Civil war in neighboring Syria along the same sectarian lines as in Iraq has emboldened Sunni militants, including Iraq’s branch of al Qaeda, which merged with a powerful Syrian rebel force. The combined group claimed responsibility for this week’s Iraq prison attack.
“The prospects of a descent into civil war along the lines of the violence that dominated Iraq in 2006-07 are very real,” wrote security consultancy Eurasia Group in a research note two weeks ago.
That note still said the deployment of government forces in Sunni provinces would probably be sufficient to prevent Sunni insurgents from developing “forces that can engage government units directly”. But Monday’s subsequent attack on the prisons suggests the assessment may be optimistic.
Suicide bombers drove cars packed with explosives to the gates of Abu Ghraib prison on the outskirts of Baghdad on Sunday night and blasted their way in, while gunmen attacked guards with mortars and rocket-propelled grenades. Other militants took up positions on a highway and fought off troop reinforcements.

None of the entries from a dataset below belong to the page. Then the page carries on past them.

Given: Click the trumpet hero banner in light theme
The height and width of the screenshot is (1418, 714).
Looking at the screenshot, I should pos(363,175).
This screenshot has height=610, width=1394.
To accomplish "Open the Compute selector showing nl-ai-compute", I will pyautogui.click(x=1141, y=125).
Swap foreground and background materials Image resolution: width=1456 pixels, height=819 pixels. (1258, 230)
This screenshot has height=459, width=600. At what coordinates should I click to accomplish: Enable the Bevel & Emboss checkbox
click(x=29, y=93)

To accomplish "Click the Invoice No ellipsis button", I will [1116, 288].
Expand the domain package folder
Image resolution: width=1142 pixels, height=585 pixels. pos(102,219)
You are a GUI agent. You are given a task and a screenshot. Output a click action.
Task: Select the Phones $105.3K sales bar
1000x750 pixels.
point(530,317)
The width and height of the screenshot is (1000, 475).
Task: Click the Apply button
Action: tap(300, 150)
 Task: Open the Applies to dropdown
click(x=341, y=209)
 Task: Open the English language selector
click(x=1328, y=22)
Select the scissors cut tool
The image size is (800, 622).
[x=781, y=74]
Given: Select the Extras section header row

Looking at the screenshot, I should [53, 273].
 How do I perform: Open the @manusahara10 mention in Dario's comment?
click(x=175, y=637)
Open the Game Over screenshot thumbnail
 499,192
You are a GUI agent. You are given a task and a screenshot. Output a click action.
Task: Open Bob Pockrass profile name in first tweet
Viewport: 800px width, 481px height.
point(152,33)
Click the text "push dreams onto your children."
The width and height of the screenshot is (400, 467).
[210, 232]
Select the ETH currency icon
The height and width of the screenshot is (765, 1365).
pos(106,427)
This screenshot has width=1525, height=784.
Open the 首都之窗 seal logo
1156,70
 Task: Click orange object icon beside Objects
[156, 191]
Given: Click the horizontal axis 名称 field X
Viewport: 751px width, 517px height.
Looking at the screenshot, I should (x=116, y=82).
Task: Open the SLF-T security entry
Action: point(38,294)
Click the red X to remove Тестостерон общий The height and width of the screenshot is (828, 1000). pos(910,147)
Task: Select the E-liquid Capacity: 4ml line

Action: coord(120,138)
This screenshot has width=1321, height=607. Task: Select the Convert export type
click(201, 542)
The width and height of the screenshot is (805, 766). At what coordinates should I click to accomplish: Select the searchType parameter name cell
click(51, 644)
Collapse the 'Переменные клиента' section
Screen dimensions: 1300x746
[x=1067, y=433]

A similar attack was staged simultaneously at another prison north of the capital. The two attacks killed at least 26 soldiers. Some 500 prisoners, mainly Sunni militants, escaped.
“The situation is definitely deteriorating and we’re seeing attacks on a scale we haven’t seen since late 2007,” said John Drake, an Iraq analyst at AKE, a consultancy that advises oil companies and other firms with exposure to Iraq.
“If they can successfully attack a prison, it’s going to be important to keep other essential facilities – including oil facilities – safe.”